Agricultural practices in the Mideast include treating sheep and other animals with pesticides. Because pesticides also are used on crops, animals may ingest them. And during the war, U.S. forces sprayed some domestic animals with pesticides.

Besides the study of sheep -- which scientists consider a "sentinel" species, more sensitive to environmental exposures than most other animals -- Dugway Proving Ground did two similar studies on cattle in 1972.

While results were less dramatic, cattle had a reaction "somewhat more pronounced" when exposed to a pesticide and a chemical agent than when exposed to just one of them.

While the Pentagon has not informed investigators of those studies, Bingham said there are implications for gulf veterans: Troops were extensively exposed to pesticides -- some "literally wore flea collars" -- at a time when thousands of chemical alarms sounded after bombardments of Iraqi positions.

Tuite, using government weather maps, has developed evidence that chemical agents stored in depots bombed by allied forces could have been carried downwind to U.S. troops. The Pentagon has not refuted his assertion.

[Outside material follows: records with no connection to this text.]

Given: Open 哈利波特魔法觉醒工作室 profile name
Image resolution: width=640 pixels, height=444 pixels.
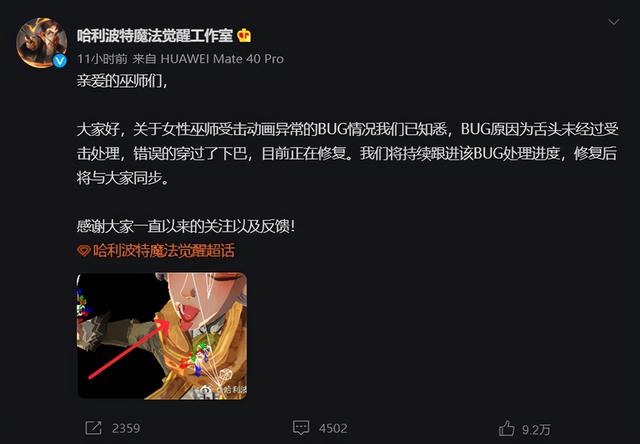Looking at the screenshot, I should [x=155, y=36].
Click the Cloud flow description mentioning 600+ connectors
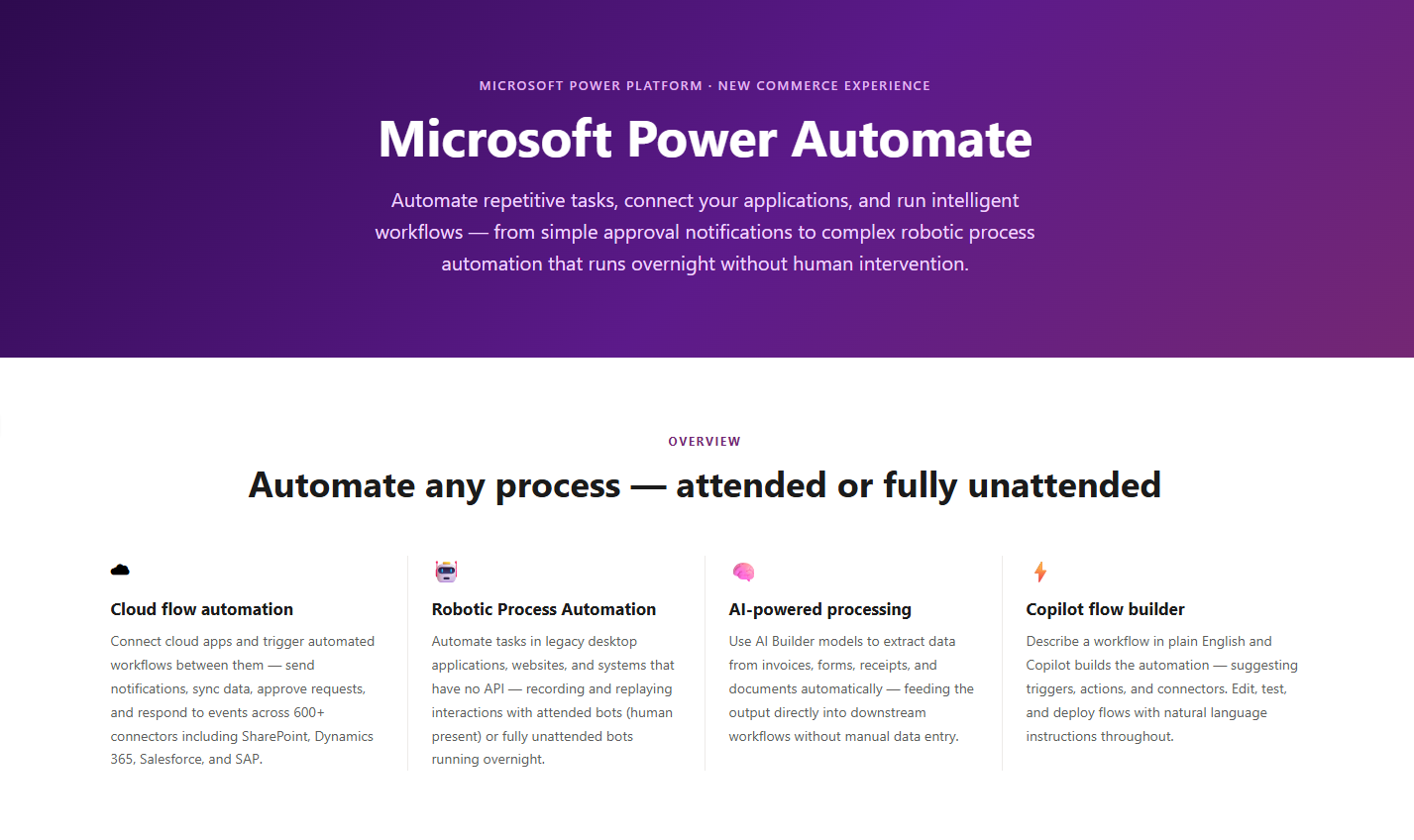Screen dimensions: 1414x840 click(243, 700)

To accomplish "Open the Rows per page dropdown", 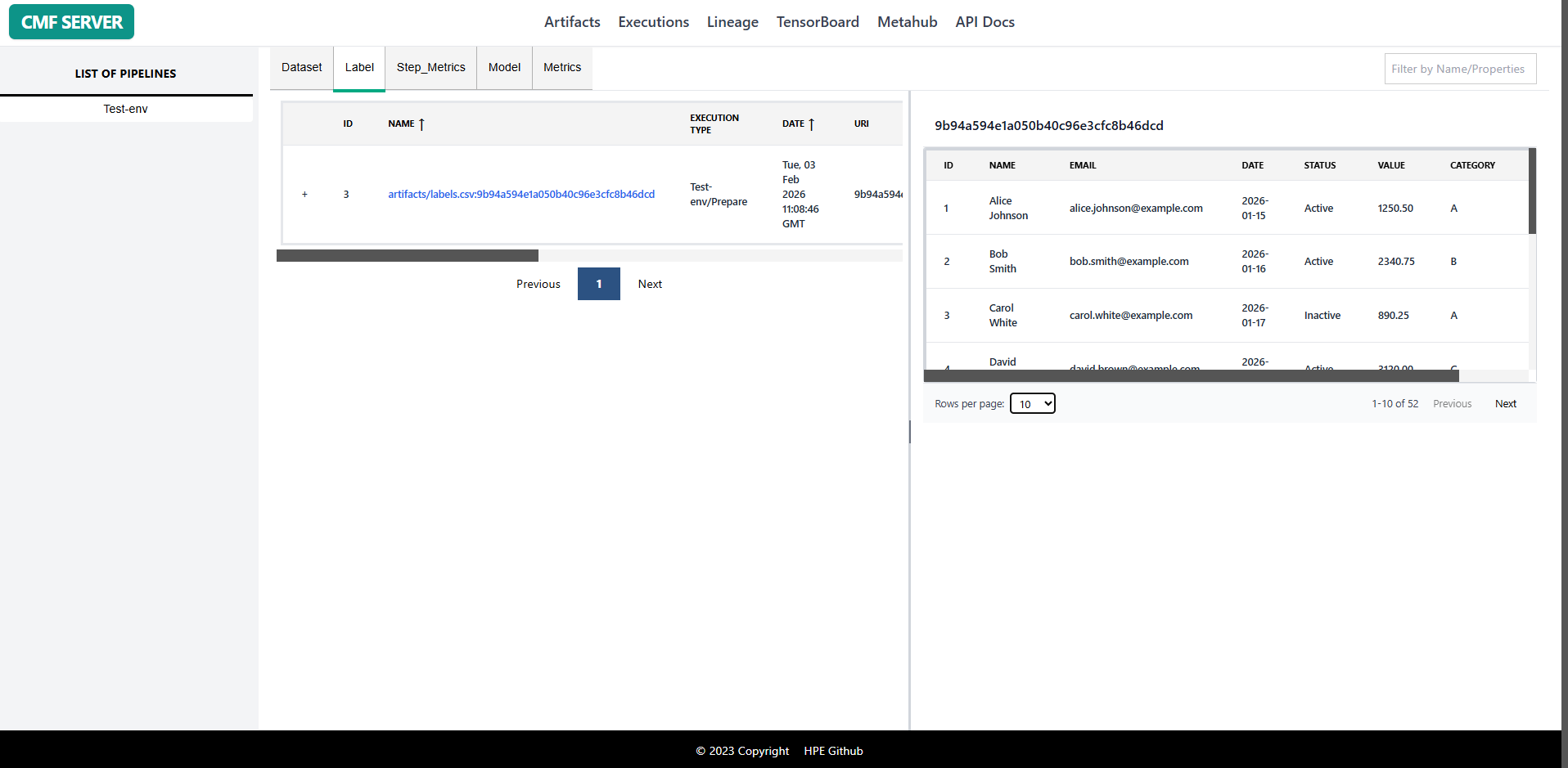I will pos(1032,403).
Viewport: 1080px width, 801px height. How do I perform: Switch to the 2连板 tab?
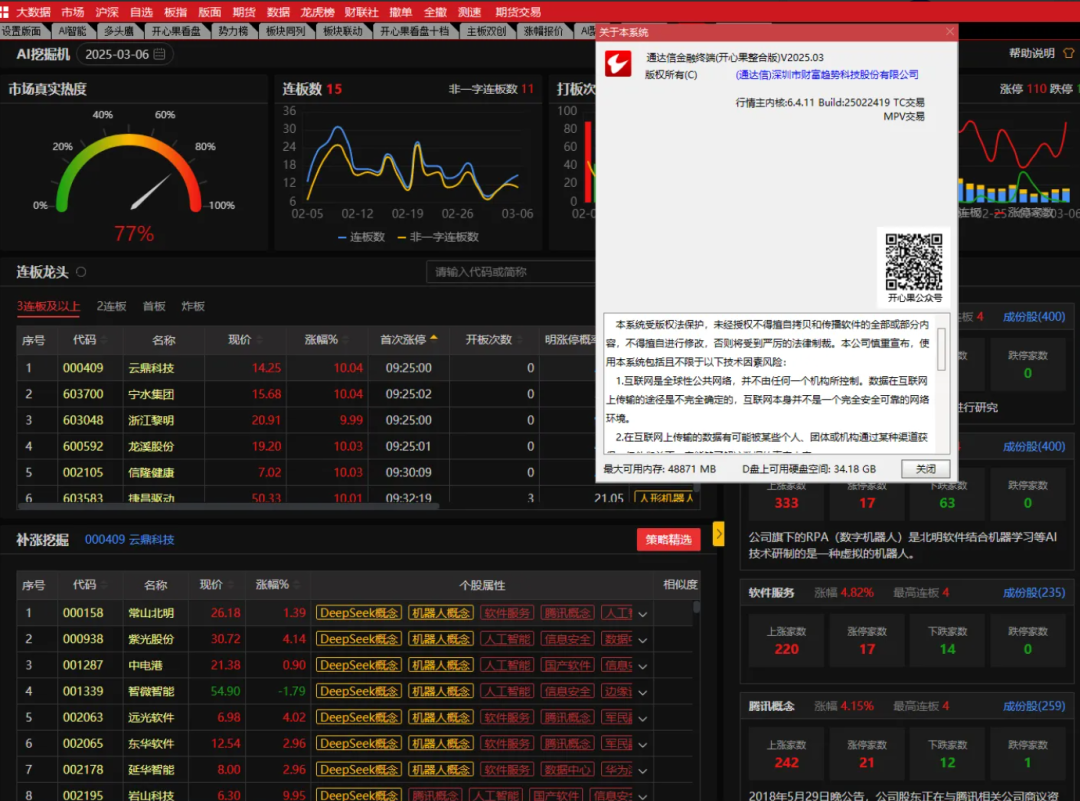(111, 306)
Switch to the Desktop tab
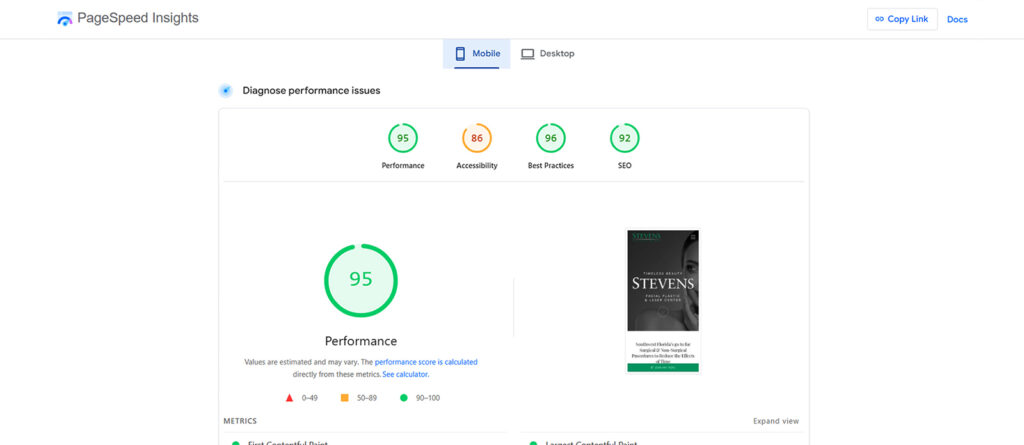Image resolution: width=1024 pixels, height=445 pixels. [x=548, y=54]
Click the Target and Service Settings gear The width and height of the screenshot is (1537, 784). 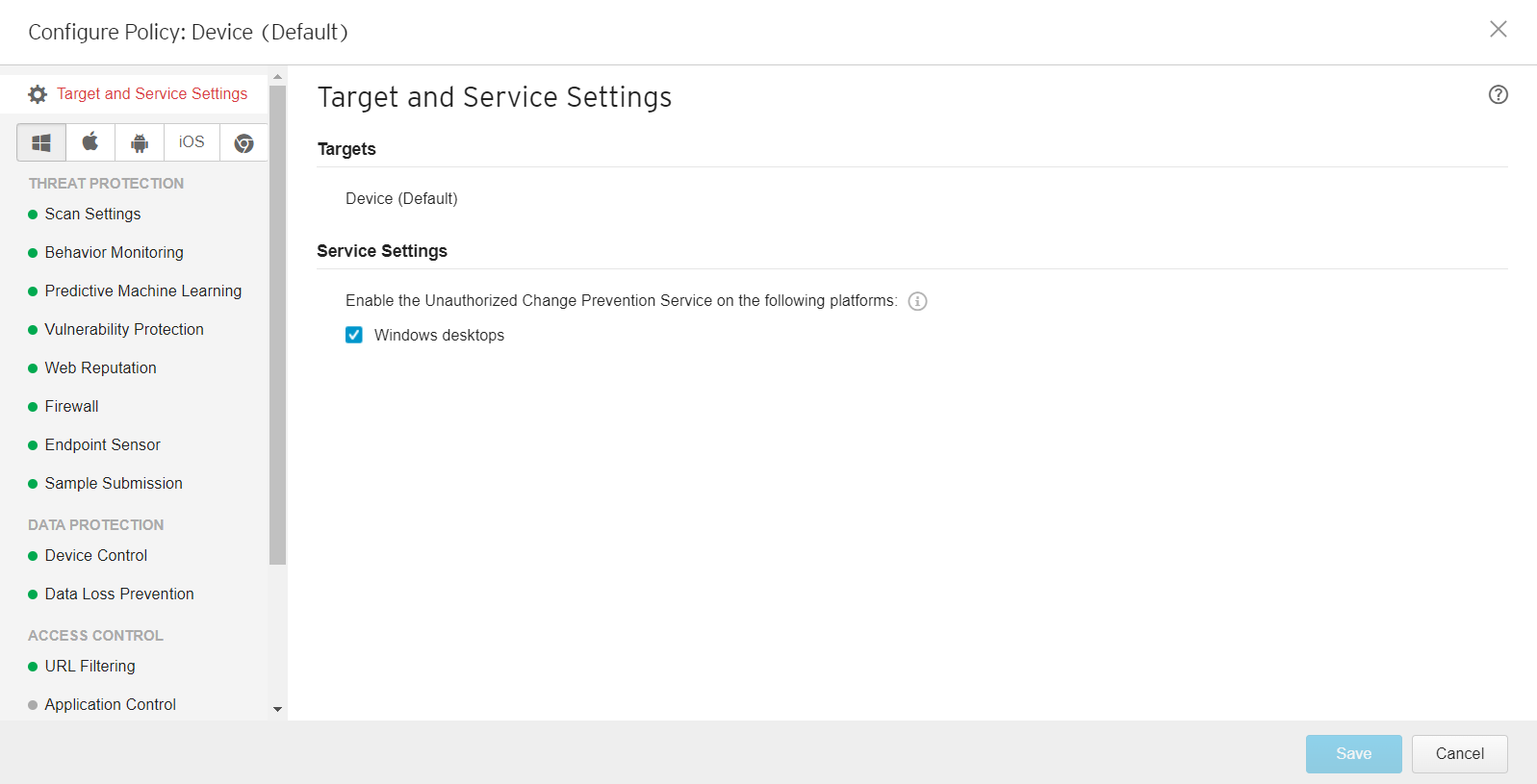[38, 94]
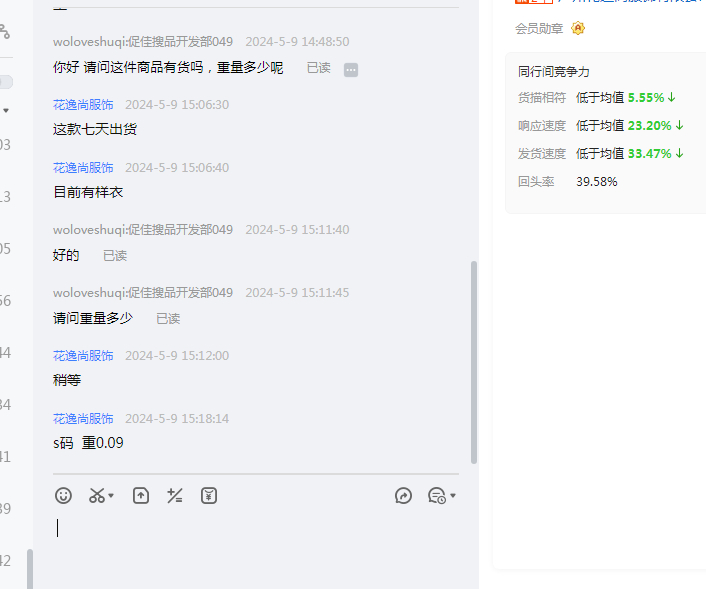Click the scissors screenshot tool

pos(96,495)
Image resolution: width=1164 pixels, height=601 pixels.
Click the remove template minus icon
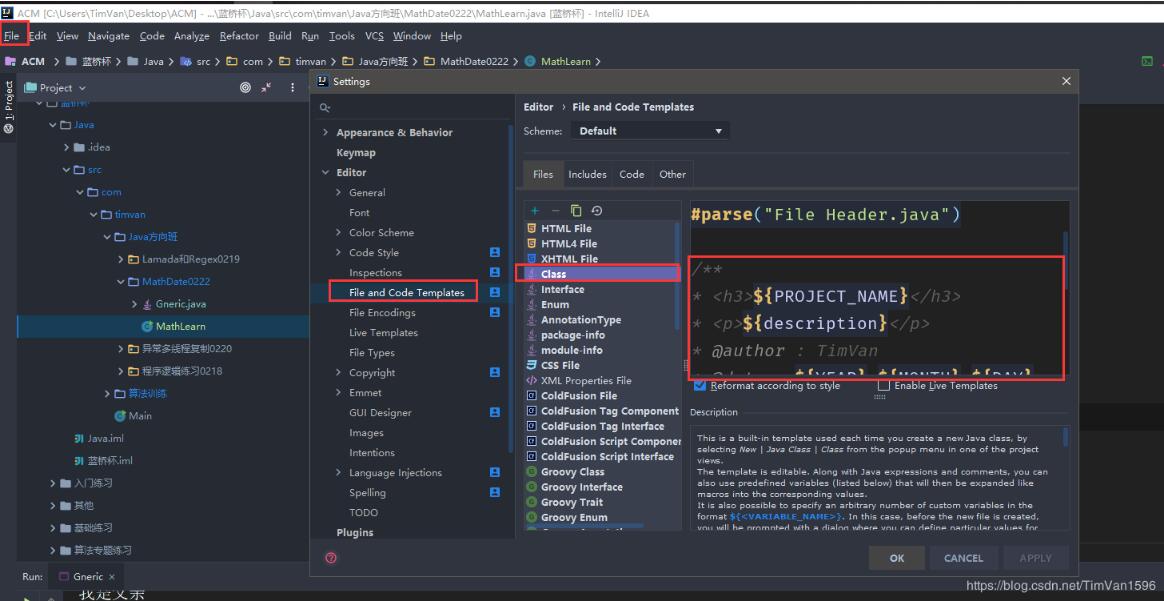click(x=555, y=211)
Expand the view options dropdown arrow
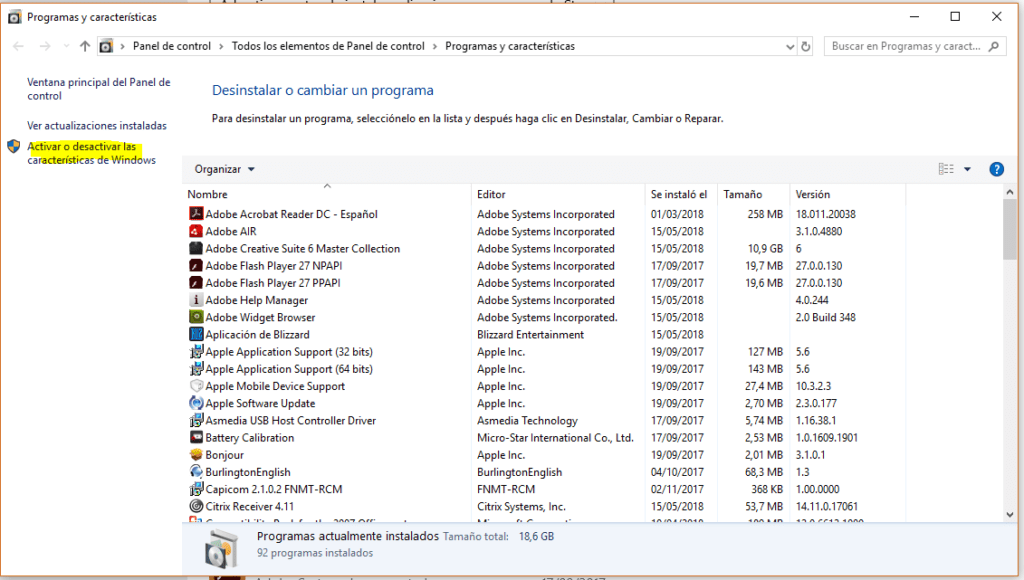Image resolution: width=1024 pixels, height=580 pixels. click(x=968, y=170)
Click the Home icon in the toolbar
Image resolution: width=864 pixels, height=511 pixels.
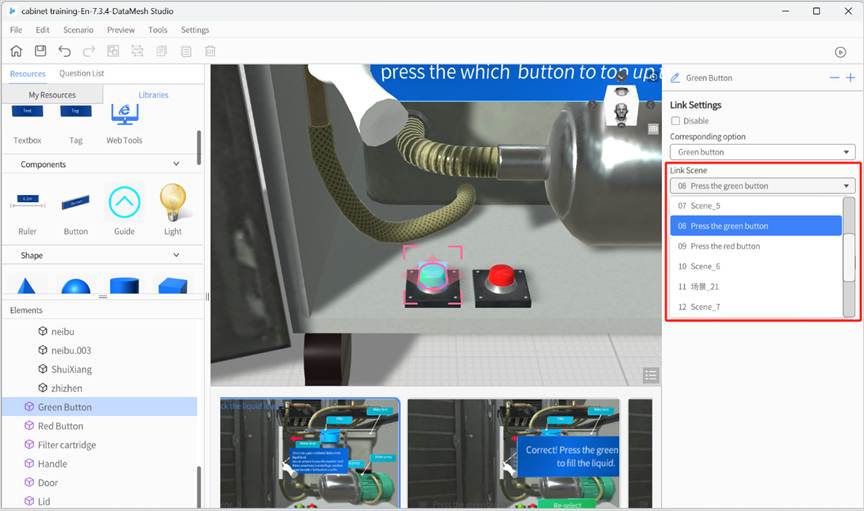pyautogui.click(x=16, y=51)
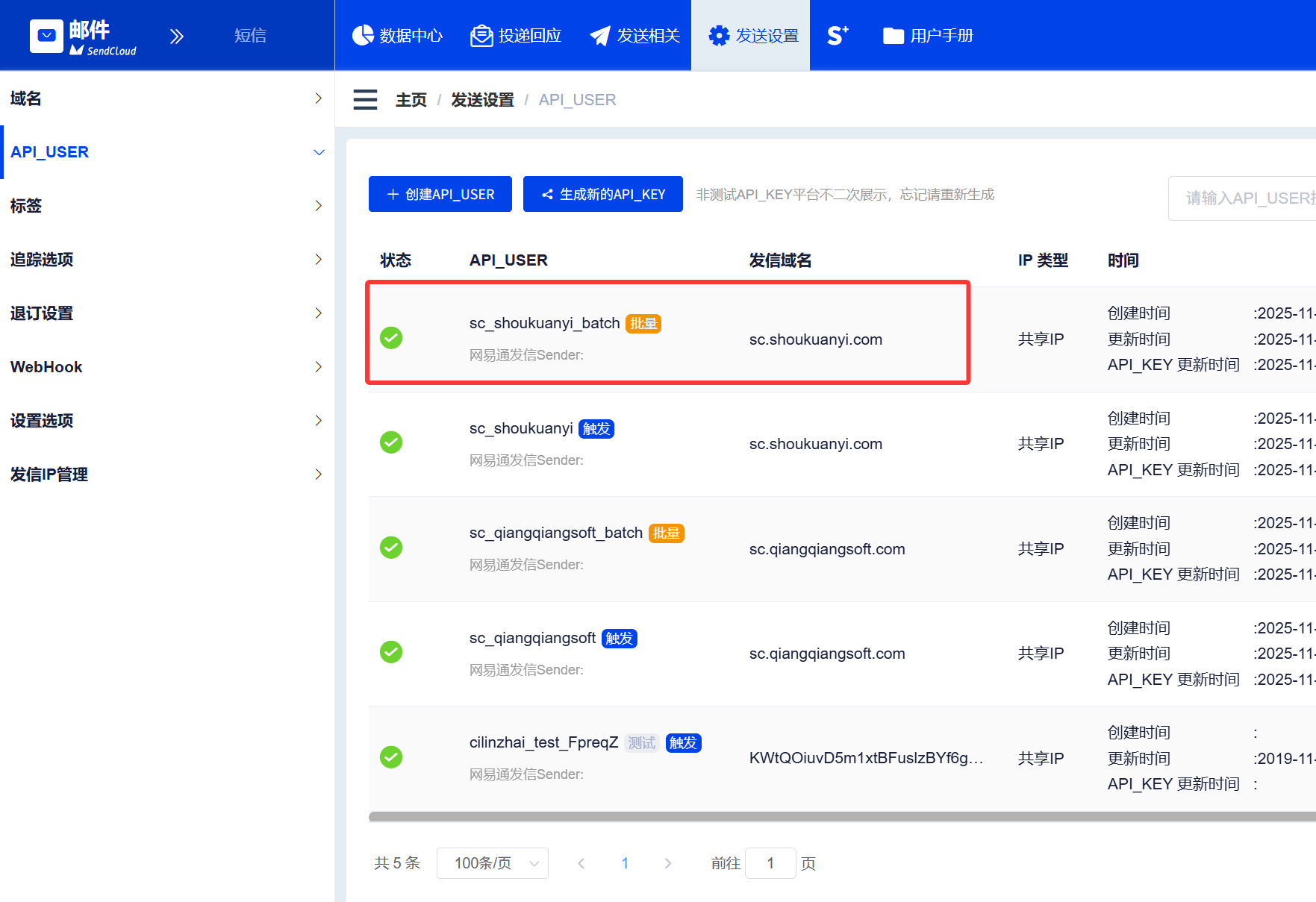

After years of denial, the Pentagon last June acknowledged that some 20,800 U.S. troops could have been exposed to chemical-weapon agents when Iraqi munitions bunkers were blown up after the war.

Tuite fears one consequence of the government's failure to focus on environmental exposures is that military and VA doctors will continue to emphasize treating sick veterans for stress, while ignoring immune-system and other diseases "brought on by toxicological damage."

He also sees the Army's failure to make the Dugway study public as another example of "the Pentagon playing dumb while Gulf War veterans get sicker."